Data entries:
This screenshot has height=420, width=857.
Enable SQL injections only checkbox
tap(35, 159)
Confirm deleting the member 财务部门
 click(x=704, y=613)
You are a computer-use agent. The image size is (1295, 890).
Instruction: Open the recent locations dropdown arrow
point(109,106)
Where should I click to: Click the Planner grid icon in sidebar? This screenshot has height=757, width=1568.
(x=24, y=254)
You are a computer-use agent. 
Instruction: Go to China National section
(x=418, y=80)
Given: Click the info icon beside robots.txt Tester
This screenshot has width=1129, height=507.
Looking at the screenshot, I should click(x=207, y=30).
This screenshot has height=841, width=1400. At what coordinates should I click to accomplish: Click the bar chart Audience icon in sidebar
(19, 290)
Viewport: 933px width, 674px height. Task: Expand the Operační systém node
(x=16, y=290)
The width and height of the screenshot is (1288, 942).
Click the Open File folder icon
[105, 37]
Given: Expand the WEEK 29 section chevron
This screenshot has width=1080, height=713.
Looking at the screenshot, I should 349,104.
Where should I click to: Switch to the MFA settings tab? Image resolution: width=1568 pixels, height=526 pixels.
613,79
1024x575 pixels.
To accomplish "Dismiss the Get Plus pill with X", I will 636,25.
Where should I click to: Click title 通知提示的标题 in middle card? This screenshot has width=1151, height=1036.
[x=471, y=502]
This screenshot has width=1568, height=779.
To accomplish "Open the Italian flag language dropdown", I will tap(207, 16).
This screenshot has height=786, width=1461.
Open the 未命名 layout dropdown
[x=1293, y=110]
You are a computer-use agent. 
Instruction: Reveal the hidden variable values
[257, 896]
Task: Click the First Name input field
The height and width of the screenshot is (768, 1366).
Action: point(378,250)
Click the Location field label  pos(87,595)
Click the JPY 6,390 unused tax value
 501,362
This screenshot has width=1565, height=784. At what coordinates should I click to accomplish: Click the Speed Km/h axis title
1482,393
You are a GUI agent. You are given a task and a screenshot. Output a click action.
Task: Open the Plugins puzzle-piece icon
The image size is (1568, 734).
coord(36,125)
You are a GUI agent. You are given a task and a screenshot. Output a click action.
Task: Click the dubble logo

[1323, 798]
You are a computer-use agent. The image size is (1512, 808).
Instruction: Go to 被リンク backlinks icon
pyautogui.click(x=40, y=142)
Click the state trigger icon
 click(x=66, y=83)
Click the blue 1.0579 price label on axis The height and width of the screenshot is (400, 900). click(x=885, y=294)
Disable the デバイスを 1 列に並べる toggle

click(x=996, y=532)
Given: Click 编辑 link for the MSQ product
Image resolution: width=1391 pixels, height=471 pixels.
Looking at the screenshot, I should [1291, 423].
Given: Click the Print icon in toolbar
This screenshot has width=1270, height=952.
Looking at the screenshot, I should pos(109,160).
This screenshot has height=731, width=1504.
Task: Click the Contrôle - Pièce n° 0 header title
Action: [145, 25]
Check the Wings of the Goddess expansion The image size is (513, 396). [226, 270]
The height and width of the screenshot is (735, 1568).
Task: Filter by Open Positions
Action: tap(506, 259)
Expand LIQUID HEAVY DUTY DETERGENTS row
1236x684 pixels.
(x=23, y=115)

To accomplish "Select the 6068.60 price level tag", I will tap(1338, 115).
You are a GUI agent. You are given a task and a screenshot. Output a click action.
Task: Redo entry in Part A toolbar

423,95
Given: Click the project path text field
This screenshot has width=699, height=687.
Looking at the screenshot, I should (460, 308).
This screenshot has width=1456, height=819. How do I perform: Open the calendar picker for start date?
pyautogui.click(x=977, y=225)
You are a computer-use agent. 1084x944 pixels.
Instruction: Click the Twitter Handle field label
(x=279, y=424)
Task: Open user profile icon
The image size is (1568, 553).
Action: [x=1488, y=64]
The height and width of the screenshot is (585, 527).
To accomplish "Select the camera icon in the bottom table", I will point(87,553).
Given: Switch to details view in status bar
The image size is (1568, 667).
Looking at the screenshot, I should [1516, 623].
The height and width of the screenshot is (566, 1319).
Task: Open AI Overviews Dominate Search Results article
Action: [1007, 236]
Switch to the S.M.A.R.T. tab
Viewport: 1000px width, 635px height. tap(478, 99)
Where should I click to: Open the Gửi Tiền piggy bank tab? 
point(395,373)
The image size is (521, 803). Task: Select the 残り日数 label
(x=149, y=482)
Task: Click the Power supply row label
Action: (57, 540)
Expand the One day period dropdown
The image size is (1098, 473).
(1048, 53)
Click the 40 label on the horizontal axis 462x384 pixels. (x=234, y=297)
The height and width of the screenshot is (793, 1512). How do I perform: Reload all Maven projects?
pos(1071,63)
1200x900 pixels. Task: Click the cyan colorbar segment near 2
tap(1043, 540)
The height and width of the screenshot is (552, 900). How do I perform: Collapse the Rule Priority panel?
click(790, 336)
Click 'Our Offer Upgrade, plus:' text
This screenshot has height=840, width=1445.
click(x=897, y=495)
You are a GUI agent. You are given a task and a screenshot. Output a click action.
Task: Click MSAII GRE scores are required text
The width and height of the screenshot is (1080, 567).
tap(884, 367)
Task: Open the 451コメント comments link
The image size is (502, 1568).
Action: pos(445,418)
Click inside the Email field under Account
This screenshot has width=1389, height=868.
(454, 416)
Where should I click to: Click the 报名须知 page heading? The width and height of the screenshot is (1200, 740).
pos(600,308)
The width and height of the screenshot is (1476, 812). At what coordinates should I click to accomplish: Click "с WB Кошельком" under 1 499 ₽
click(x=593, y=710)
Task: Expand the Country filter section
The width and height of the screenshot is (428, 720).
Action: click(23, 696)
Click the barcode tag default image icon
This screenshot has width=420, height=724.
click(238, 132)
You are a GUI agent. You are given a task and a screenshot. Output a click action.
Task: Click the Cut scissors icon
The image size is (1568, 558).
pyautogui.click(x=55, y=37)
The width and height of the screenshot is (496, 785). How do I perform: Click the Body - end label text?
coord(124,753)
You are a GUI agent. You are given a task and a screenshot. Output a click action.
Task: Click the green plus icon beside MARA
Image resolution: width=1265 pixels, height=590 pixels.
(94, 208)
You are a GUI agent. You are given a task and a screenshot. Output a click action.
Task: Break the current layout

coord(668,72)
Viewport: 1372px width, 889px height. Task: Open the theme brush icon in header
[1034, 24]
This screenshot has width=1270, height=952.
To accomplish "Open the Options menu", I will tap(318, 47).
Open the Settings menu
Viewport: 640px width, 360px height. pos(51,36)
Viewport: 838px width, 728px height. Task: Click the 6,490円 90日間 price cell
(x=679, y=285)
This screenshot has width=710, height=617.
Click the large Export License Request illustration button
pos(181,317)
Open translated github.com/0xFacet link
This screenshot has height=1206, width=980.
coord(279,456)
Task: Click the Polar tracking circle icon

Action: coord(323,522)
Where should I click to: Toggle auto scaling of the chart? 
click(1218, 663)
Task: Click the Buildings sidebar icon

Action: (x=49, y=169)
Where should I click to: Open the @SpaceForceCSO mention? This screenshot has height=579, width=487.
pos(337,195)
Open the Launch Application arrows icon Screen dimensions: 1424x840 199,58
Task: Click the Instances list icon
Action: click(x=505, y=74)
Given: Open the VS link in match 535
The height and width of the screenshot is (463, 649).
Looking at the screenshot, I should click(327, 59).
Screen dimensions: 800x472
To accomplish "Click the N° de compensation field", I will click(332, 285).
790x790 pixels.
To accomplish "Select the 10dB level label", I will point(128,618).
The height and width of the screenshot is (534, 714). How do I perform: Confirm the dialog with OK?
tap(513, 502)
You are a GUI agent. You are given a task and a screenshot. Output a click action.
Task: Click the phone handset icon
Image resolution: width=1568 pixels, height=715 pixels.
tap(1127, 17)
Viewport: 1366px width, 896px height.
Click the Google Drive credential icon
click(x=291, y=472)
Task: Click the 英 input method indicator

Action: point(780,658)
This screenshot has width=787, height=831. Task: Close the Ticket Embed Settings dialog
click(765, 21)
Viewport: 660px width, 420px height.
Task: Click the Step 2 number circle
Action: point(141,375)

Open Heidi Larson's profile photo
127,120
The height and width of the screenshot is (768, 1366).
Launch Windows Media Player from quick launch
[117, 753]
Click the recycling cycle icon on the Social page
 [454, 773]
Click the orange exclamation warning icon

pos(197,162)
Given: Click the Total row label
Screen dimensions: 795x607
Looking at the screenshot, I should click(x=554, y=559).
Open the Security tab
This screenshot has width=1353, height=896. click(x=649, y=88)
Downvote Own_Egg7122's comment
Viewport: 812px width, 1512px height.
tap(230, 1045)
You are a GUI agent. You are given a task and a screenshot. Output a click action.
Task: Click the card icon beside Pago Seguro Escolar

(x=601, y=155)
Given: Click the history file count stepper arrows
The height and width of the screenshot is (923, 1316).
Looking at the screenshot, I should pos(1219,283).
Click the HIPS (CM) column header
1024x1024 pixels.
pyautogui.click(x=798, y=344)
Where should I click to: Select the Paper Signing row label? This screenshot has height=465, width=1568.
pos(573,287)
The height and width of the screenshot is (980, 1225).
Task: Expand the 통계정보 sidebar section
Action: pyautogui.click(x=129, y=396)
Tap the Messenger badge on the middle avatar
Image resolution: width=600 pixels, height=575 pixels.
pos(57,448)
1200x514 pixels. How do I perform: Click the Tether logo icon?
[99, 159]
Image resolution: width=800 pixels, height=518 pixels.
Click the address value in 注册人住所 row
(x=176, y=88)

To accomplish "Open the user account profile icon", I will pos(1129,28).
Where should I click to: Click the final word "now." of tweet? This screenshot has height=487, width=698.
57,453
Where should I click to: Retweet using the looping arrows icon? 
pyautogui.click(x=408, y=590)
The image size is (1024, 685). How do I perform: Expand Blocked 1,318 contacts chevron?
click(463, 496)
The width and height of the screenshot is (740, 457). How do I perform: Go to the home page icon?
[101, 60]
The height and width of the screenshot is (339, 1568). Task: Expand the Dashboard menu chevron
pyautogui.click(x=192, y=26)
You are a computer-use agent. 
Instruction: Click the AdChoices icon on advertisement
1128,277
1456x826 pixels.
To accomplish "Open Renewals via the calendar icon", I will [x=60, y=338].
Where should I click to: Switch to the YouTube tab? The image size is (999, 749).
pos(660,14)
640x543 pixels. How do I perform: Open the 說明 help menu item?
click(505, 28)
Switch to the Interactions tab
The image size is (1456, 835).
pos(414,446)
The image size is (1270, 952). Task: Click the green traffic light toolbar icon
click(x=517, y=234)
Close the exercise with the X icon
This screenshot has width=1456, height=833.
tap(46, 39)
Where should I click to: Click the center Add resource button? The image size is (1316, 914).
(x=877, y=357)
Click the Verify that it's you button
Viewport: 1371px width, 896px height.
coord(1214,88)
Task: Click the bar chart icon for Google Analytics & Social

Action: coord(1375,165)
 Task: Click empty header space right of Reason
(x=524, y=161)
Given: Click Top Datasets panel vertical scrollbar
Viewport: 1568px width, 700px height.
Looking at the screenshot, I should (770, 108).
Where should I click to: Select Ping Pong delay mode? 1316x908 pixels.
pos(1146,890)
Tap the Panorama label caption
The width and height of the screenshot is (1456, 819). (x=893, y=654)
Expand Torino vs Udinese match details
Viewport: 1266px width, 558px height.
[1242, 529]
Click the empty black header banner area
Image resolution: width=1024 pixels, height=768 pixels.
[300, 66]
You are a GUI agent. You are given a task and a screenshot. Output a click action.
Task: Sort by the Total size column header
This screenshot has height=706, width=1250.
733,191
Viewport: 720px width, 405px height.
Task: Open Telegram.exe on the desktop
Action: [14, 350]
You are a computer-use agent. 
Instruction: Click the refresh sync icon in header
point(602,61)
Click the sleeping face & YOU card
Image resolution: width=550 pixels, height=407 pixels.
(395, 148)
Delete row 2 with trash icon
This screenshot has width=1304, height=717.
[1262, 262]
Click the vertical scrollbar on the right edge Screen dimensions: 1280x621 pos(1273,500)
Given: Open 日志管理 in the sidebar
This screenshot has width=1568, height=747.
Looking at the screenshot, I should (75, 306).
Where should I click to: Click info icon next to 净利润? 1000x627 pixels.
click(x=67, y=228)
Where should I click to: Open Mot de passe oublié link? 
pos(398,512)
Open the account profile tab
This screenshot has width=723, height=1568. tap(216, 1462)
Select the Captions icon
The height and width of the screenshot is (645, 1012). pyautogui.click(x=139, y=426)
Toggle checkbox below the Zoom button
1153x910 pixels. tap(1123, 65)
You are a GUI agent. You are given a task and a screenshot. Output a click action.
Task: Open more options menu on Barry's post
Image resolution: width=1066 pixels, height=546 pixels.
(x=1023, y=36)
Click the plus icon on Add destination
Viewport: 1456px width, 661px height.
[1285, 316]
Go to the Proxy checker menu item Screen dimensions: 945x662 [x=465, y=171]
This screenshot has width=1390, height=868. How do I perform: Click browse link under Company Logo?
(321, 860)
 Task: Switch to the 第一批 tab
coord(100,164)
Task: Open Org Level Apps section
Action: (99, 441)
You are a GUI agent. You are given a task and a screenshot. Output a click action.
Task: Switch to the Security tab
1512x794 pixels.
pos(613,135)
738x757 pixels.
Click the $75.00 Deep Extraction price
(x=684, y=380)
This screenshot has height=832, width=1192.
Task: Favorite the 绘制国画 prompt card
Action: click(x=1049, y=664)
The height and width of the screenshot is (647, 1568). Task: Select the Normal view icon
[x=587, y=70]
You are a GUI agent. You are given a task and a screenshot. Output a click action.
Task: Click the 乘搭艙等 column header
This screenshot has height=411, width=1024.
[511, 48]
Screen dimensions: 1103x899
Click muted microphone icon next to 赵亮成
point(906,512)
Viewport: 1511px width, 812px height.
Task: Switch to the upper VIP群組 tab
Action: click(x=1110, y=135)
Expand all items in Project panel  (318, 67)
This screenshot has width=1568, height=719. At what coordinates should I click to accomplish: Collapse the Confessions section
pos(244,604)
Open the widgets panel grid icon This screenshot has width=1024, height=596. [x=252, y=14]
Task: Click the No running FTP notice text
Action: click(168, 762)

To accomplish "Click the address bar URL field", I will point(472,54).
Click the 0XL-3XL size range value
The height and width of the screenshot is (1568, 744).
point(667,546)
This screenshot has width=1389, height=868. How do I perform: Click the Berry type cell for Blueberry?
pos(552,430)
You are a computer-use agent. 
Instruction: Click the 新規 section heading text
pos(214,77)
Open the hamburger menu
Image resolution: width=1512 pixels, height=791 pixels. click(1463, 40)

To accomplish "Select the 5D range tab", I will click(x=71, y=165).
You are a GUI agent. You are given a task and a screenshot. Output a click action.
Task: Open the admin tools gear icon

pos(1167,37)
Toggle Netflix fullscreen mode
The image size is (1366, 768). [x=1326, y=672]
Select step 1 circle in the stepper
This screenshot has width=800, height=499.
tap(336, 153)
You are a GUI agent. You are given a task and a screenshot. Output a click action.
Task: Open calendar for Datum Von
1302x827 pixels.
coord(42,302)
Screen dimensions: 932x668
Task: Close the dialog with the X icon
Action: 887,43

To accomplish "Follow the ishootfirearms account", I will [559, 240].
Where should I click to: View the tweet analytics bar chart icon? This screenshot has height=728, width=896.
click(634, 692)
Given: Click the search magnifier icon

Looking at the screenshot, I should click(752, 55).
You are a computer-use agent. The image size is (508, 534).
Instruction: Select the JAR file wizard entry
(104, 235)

Your goal: Arrange the lines from the first one above through the line containing "Looking at the screenshot, I should click(x=207, y=30)." as a numbered list, including both of those lines and leaving out any blank lines.

Solution to this problem:
1. This screenshot has height=420, width=857.
2. Enable SQL injections only checkbox
3. tap(35, 159)
4. Confirm deleting the member 财务部门
5.  click(x=704, y=613)
6. You are a computer-use agent. The image size is (1295, 890).
7. Instruction: Open the recent locations dropdown arrow
8. point(109,106)
9. Where should I click to: Click the Planner grid icon in sidebar? This screenshot has height=757, width=1568.
10. (x=24, y=254)
11. You are a computer-use agent. 
12. Instruction: Go to China National section
13. (x=418, y=80)
14. Given: Click the info icon beside robots.txt Tester
15. This screenshot has width=1129, height=507.
16. Looking at the screenshot, I should click(x=207, y=30).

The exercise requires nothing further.